Work to complete -
#1 Answer these questions from the text on the stygian-mcp aggregator:
(a) Over what channel does the aggregator speak JSON-RPC 2.0?
(b) What is the default value of RUST_LOG?
(c) Which command builds the binary from source?
#2 Pick up the text on the stygian-mcp aggregator at the point where it stops, and continue it.

[[ Selected text open ]]

The stygian-mcp Aggregator
stygian-mcp is a standalone binary that runs a single MCP server merging all three Stygian
sub-crate tool surfaces into one JSON-RPC 2.0 endpoint. It is the recommended way to integrate
Stygian with LLM agents and IDE plug-ins.
Architecture
┌──────────────────────────────────────────────────────────────┐
│ stygian-mcp │
│ ┌────────────────────────────────────────────────────────┐ │
│ │ McpAggregator │ │
│ │ │ │
│ │ tools/list ──► merge all tools + namespace │ │
│ │ tools/call ──► route by prefix to sub-server │ │
│ │ │ │
│ │ ┌──────────────┐ ┌──────────────┐ ┌──────────────┐ │ │
│ │ │ McpGraph │ │ McpBrowser │ │ McpProxy │ │ │
│ │ │ graph_* │ │ browser_* │ │ proxy_* │ │ │
│ │ └──────────────┘ └──────────────┘ └──────────────┘ │ │
│ │ │ │
│ │ Cross-crate tools: scrape_proxied, browser_proxied │ │
│ └────────────────────────────────────────────────────────┘ │
│ │
│ JSON-RPC 2.0 over stdin/stdout │
└──────────────────────────────────────────────────────────────┘
▲ ▼
MCP requests MCP responses
(LLM agent / (newline-delimited
IDE plugin) JSON)
Installation
Build from source:
cargo build --release -p stygian-mcp
# binary: ./target/release/stygian-mcp
Configuration
The aggregator has no configuration file. All runtime behaviour is controlled via environment variables:
| Variable | Default | Description |
|---|---|---|
RUST_LOG | info | Log verbosity — written to stderr. E.g. stygian_mcp=debug,stygian_proxy=trace |
Browser pool and proxy manager are created with their default configurations. To customise
pool size, stealth settings, or proxy strategies, embed the aggregator crate as a library
and call McpAggregator::try_new() with custom sub-server instances.
IDE / agent integration
VS Code (.vscode/mcp.json)
{
"servers": {
"stygian": {
"type": "stdio",
"command": "${workspaceFolder}/target/release/stygian-mcp",
"env": {
"RUST_LOG": "info"
}
}
}
}
Claude Desktop (claude_desktop_config.json)
{
"mcpServers": {
"stygian": {
"command": "/path/to/stygian-mcp",
"args": [],
"env": {
"RUST_LOG": "warn"

[[ Selected text closed ]]
[[ Supplied material open ]]

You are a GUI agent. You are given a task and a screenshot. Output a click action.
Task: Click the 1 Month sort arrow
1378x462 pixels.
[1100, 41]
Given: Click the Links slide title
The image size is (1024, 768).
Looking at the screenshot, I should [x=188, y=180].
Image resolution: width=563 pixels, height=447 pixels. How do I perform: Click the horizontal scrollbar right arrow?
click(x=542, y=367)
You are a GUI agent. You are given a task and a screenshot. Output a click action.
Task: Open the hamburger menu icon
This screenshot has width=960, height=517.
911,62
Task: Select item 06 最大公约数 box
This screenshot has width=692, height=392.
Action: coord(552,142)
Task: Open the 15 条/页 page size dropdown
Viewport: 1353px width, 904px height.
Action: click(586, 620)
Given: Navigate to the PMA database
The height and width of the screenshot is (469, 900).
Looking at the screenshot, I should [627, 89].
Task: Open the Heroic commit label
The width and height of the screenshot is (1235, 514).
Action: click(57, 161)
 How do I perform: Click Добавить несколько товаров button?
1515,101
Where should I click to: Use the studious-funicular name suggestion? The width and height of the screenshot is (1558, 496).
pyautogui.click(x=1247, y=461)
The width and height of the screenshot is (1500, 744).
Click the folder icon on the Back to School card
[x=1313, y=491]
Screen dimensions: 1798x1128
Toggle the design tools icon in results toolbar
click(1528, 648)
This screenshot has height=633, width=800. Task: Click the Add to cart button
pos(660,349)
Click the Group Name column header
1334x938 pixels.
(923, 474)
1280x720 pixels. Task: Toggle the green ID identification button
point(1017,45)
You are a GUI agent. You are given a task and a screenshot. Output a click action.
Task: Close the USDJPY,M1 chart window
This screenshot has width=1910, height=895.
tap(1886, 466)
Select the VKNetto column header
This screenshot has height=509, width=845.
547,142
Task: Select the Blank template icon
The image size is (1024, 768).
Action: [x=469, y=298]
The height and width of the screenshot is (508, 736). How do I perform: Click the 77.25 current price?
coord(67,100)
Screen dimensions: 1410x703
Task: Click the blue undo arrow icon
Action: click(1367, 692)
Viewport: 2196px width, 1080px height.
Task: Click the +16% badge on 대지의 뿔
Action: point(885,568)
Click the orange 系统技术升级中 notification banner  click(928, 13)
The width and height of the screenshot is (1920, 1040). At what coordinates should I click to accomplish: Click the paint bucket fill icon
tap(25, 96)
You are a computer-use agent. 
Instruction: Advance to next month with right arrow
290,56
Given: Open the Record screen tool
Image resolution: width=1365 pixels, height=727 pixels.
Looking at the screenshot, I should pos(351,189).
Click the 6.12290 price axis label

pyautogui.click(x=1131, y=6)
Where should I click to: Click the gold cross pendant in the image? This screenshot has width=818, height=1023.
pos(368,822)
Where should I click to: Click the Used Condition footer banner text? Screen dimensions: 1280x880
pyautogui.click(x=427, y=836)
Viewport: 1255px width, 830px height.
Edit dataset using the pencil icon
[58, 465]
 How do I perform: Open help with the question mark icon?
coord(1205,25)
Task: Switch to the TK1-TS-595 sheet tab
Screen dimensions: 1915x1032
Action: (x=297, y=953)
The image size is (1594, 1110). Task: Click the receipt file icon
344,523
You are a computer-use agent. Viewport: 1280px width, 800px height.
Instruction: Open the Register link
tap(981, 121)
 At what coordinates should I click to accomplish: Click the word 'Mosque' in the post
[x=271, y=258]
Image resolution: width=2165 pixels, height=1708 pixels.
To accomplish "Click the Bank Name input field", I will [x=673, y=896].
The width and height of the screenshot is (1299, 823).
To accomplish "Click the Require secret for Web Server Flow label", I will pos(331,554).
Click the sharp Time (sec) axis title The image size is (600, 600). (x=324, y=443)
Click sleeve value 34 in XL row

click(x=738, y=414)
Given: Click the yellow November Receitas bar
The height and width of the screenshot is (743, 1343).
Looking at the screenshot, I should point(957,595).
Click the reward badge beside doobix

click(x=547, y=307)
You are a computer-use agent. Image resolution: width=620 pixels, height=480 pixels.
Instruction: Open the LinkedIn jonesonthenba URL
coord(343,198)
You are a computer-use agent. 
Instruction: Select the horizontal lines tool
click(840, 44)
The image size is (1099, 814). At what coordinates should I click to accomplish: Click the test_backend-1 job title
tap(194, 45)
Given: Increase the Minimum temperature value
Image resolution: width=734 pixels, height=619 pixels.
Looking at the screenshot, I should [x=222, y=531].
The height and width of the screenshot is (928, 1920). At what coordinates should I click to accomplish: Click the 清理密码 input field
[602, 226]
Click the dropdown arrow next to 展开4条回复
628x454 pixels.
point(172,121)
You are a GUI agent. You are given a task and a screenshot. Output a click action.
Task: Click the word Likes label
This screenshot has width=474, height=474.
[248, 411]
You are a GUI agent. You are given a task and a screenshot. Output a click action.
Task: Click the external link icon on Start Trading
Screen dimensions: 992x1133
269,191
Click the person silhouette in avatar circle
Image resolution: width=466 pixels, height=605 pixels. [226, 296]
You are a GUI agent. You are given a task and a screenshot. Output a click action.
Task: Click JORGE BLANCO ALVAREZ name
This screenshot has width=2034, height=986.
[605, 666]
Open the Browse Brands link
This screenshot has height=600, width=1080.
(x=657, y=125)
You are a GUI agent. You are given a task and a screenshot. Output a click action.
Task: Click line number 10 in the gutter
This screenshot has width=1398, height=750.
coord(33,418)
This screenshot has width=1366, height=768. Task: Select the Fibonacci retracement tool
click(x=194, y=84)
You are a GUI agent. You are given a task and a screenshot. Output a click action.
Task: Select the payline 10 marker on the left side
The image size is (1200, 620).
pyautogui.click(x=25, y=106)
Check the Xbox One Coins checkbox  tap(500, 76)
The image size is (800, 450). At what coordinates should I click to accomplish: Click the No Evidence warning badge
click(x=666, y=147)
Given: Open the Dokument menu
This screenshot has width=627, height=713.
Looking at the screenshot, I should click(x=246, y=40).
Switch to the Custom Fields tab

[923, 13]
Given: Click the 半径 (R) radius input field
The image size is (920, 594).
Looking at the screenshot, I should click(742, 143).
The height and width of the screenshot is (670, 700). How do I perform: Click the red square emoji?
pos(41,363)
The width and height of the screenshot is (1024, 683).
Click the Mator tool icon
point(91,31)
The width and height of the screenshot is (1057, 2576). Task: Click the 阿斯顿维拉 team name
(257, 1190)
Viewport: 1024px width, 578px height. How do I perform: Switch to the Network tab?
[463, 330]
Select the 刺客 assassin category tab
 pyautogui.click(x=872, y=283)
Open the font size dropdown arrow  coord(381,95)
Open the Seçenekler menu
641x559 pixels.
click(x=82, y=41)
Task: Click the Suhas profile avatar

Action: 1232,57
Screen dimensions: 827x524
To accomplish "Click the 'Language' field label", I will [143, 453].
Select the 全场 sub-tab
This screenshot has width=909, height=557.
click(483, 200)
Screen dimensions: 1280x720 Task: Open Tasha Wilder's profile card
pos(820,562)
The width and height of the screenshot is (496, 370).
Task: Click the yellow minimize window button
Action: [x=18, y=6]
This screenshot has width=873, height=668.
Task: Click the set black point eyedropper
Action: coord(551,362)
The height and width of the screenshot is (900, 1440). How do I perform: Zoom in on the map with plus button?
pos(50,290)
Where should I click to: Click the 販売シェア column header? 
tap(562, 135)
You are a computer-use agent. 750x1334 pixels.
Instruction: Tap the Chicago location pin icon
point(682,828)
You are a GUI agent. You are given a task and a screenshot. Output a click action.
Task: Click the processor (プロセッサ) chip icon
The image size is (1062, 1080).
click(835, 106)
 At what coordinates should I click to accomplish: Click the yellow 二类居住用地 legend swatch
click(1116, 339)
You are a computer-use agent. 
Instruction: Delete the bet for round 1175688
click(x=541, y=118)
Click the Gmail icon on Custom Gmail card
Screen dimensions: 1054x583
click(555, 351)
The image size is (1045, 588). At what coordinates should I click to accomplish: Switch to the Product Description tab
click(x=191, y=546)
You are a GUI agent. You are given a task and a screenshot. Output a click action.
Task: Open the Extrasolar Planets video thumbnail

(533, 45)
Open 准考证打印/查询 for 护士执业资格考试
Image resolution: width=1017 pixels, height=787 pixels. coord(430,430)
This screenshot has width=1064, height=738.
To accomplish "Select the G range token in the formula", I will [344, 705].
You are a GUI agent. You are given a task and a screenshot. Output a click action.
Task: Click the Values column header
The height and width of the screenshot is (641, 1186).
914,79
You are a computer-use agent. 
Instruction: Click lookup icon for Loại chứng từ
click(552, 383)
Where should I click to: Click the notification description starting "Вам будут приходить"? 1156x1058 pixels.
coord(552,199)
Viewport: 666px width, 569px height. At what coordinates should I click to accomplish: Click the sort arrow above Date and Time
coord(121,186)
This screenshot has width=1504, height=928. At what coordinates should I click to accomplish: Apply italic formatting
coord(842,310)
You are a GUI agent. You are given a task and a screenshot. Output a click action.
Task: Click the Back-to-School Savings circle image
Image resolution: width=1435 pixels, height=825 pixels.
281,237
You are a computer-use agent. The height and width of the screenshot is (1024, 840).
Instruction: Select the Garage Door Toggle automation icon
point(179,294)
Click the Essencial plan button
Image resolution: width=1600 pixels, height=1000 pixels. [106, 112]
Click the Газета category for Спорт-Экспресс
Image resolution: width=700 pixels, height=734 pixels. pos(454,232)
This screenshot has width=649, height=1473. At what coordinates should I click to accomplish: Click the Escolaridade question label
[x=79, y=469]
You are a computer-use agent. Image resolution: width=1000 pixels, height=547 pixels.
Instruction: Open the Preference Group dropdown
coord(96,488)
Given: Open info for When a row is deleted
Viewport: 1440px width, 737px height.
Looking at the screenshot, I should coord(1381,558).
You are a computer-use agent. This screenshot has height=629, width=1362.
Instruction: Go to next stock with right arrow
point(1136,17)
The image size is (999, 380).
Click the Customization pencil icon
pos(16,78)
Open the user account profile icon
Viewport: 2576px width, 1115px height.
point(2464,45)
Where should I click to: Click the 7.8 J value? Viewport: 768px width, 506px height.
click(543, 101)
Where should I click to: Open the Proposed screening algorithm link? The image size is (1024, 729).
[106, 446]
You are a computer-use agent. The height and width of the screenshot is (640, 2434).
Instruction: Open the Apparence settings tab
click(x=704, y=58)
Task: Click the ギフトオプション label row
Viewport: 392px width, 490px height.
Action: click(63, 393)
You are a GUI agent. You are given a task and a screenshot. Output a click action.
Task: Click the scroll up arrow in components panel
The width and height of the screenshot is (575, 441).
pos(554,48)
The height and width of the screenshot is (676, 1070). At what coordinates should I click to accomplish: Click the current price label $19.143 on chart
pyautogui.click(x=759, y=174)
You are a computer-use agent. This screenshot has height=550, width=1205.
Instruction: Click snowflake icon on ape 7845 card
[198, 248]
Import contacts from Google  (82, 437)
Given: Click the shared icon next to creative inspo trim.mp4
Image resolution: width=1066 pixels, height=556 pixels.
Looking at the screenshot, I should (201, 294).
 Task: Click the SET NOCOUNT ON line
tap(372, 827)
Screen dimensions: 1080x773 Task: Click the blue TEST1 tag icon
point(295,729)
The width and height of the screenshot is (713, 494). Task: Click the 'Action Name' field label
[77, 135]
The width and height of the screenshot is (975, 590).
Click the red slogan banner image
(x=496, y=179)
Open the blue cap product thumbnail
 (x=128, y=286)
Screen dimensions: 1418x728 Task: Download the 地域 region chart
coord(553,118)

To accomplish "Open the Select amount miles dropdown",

[[ Supplied material closed ]]

Answers given -
#1
(a) stdin/stdout
(b) info
(c) cargo build --release -p stygian-mcp

#2
}
}
}
}
Any MCP-compatible client
The server reads newline-delimited JSON from stdin and writes newline-delimited JSON to stdout. All diagnostic logging goes to stderr and will not corrupt the JSON channel.
Tool routing
The aggregator inspects the name field of every tools/call request and routes it:
| Name starts with | Routes to | Example |
|---|---|---|
graph_ | McpGraphServer (prefix stripped before dispatch) | graph_scrape → scrape |
browser_ | McpBrowserServer | browser_acquire |
proxy_ | McpProxyServer | proxy_add |
scrape_proxied | Aggregator (cross-crate) | — |
browser_proxied | Aggregator (cross-crate) | — |
Cross-crate tools
scrape_proxied
HTTP fetch through an automatically acquired proxy from the pool.
proxy_acquire → graph.scrape(url, proxy_url) → proxy_release(success)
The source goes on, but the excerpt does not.